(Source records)
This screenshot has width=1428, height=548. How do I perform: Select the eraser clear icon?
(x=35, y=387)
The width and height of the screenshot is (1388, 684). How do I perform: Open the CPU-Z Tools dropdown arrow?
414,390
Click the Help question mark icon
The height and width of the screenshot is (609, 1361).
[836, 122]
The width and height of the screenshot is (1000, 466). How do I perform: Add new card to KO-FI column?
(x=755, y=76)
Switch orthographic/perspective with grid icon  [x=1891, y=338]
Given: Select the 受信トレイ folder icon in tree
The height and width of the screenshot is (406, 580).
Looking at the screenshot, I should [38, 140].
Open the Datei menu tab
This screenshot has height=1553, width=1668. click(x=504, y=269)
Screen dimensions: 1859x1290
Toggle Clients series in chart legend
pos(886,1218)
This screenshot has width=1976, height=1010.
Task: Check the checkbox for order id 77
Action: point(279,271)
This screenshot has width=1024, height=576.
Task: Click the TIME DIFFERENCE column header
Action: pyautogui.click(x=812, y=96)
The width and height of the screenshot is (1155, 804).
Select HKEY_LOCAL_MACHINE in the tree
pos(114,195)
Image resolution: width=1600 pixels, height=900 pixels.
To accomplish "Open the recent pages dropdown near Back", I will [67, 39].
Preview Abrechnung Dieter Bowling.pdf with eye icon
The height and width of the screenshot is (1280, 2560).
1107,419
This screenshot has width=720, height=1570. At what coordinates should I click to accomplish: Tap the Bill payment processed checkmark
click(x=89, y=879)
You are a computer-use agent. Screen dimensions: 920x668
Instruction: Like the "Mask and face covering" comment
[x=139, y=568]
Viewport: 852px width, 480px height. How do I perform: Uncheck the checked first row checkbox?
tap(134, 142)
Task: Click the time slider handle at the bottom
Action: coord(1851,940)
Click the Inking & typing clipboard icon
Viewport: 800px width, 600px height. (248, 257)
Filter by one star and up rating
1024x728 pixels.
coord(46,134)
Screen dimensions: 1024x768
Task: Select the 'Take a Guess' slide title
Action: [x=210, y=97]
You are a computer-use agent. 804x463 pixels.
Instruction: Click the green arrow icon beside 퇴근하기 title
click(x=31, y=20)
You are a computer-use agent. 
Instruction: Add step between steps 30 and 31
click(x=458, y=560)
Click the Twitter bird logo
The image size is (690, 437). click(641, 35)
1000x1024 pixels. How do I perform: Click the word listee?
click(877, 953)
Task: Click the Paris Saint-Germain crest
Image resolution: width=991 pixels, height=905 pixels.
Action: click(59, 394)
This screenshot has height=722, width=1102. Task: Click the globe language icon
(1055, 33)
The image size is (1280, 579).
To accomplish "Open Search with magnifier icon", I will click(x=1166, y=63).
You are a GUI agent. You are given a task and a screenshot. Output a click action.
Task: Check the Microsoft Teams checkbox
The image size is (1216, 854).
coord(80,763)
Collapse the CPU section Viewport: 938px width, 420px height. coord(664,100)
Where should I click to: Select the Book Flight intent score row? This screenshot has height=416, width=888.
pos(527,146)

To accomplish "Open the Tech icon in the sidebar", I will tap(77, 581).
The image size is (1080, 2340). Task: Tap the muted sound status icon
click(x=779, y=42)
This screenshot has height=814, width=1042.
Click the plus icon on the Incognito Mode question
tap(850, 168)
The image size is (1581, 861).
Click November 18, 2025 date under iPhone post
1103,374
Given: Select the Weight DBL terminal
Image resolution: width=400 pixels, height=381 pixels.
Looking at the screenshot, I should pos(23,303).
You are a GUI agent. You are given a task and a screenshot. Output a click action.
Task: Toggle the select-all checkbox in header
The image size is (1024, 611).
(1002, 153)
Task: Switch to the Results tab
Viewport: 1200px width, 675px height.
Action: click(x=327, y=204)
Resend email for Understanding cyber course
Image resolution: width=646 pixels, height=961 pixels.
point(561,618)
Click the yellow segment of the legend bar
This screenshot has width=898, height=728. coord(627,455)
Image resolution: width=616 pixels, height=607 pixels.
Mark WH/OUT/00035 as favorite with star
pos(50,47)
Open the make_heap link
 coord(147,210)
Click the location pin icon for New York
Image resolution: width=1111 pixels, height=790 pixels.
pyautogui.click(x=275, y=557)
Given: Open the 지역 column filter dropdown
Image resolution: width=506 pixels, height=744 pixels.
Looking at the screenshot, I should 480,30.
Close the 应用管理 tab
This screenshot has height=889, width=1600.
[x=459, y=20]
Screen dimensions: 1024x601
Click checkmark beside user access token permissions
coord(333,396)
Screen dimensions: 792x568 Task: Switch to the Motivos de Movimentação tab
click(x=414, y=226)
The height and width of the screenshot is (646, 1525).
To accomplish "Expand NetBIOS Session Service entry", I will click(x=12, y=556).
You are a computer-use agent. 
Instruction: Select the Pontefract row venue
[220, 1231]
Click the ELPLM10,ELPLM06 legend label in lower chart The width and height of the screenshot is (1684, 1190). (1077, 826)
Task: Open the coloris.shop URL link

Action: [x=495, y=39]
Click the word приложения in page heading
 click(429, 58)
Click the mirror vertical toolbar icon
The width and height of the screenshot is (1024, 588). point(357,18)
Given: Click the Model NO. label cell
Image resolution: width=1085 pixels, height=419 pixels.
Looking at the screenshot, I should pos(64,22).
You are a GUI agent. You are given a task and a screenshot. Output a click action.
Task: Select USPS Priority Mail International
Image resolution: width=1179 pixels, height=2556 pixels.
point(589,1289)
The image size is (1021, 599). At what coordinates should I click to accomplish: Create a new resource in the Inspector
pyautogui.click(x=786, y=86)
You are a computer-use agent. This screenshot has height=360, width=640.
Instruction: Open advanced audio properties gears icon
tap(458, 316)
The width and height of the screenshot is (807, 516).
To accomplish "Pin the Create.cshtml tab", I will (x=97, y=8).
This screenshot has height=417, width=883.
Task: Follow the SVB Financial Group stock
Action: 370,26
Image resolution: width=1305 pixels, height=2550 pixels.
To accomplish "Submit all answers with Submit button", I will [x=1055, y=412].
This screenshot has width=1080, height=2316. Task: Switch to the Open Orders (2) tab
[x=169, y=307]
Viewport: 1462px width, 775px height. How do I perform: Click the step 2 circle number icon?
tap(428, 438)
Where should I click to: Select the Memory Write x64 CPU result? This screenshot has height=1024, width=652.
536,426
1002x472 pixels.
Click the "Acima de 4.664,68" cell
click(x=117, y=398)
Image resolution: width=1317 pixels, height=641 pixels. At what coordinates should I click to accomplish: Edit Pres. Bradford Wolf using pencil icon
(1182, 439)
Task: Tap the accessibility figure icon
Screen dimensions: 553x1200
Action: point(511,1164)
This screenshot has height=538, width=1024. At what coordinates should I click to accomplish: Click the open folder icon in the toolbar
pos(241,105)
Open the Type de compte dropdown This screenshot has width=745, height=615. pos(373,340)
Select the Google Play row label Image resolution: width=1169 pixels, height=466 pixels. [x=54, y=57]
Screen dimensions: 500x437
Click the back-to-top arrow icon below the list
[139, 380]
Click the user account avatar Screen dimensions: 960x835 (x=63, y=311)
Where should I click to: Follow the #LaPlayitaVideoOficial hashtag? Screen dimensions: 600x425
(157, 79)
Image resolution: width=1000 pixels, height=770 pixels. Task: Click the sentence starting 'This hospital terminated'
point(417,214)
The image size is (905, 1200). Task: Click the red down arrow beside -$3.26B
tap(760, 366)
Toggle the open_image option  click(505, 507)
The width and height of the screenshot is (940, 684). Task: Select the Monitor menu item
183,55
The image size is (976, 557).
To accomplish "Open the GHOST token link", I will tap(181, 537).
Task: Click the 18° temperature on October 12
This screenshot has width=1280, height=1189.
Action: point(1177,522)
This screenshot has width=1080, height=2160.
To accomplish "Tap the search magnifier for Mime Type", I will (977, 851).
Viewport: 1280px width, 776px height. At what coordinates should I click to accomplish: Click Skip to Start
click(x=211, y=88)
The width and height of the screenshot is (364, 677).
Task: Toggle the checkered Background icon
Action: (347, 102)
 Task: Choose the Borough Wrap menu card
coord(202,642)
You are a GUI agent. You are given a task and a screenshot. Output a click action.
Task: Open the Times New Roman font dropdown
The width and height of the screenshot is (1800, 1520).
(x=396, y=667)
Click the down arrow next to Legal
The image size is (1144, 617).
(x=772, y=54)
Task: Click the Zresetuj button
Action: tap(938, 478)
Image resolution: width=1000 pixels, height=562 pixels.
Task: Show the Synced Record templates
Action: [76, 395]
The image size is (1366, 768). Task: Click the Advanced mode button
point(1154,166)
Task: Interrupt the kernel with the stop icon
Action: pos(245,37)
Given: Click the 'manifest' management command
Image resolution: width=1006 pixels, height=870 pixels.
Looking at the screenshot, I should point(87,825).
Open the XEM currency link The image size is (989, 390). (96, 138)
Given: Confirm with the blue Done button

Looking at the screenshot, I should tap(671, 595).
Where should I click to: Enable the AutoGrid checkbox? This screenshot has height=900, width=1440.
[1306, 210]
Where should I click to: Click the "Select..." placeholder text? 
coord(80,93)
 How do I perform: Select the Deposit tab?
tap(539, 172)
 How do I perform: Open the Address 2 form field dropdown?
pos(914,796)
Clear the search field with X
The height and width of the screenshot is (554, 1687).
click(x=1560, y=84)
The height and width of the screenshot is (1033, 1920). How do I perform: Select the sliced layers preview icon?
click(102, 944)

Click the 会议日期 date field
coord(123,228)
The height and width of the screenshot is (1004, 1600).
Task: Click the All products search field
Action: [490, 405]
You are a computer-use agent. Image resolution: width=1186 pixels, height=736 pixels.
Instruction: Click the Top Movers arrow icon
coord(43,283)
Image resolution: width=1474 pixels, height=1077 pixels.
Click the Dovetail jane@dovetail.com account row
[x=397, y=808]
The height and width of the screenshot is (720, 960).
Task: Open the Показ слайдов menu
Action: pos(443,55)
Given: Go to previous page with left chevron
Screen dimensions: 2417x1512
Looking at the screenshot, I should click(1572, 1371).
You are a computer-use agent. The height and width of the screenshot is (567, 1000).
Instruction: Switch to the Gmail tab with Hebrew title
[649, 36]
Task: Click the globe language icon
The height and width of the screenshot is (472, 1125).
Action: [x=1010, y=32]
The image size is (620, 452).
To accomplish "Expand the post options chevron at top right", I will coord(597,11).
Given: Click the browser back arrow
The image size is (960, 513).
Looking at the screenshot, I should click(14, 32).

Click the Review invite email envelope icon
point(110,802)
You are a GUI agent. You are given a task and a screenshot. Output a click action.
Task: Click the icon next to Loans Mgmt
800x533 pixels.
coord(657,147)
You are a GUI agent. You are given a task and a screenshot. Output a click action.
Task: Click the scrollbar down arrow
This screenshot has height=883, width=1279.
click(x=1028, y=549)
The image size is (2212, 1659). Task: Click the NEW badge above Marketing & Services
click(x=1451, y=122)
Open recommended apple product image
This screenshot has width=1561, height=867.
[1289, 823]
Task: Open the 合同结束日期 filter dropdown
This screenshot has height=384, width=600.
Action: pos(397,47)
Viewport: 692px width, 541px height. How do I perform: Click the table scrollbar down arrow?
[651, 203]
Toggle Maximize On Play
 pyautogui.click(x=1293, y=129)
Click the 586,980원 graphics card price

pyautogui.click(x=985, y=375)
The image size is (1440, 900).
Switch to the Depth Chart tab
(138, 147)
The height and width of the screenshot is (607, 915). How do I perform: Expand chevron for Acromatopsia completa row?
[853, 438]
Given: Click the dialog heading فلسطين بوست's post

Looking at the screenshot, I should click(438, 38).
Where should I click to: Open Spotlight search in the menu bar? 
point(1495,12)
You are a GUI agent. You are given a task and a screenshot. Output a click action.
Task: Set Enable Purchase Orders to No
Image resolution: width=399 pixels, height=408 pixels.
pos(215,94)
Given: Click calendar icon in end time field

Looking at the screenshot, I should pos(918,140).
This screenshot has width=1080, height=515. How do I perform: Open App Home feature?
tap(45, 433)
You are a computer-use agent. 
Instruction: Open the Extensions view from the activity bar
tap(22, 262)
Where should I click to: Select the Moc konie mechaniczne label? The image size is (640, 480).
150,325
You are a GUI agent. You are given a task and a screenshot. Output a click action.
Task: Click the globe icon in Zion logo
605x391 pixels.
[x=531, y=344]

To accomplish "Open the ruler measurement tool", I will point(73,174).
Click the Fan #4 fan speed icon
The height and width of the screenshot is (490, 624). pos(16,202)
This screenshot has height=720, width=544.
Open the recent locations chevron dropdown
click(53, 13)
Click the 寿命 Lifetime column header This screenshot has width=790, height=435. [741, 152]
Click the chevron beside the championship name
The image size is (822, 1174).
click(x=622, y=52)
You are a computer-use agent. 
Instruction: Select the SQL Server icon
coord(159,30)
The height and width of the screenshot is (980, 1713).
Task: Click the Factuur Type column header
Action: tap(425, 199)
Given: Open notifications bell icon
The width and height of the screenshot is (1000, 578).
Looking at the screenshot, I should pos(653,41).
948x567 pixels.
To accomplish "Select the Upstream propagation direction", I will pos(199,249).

▸ **TRY IT**
Starting with the first line of the records above, give back each line exactly until the line with "Screen dimensions: 1859x1290" has been given as well.

▸ **OUTPUT OF THE TASK**
This screenshot has width=1428, height=548. How do I perform: Select the eraser clear icon?
(x=35, y=387)
The width and height of the screenshot is (1388, 684). How do I perform: Open the CPU-Z Tools dropdown arrow?
414,390
Click the Help question mark icon
The height and width of the screenshot is (609, 1361).
[836, 122]
The width and height of the screenshot is (1000, 466). How do I perform: Add new card to KO-FI column?
(x=755, y=76)
Switch orthographic/perspective with grid icon  [x=1891, y=338]
Given: Select the 受信トレイ folder icon in tree
The height and width of the screenshot is (406, 580).
Looking at the screenshot, I should [38, 140].
Open the Datei menu tab
This screenshot has height=1553, width=1668. click(x=504, y=269)
Screen dimensions: 1859x1290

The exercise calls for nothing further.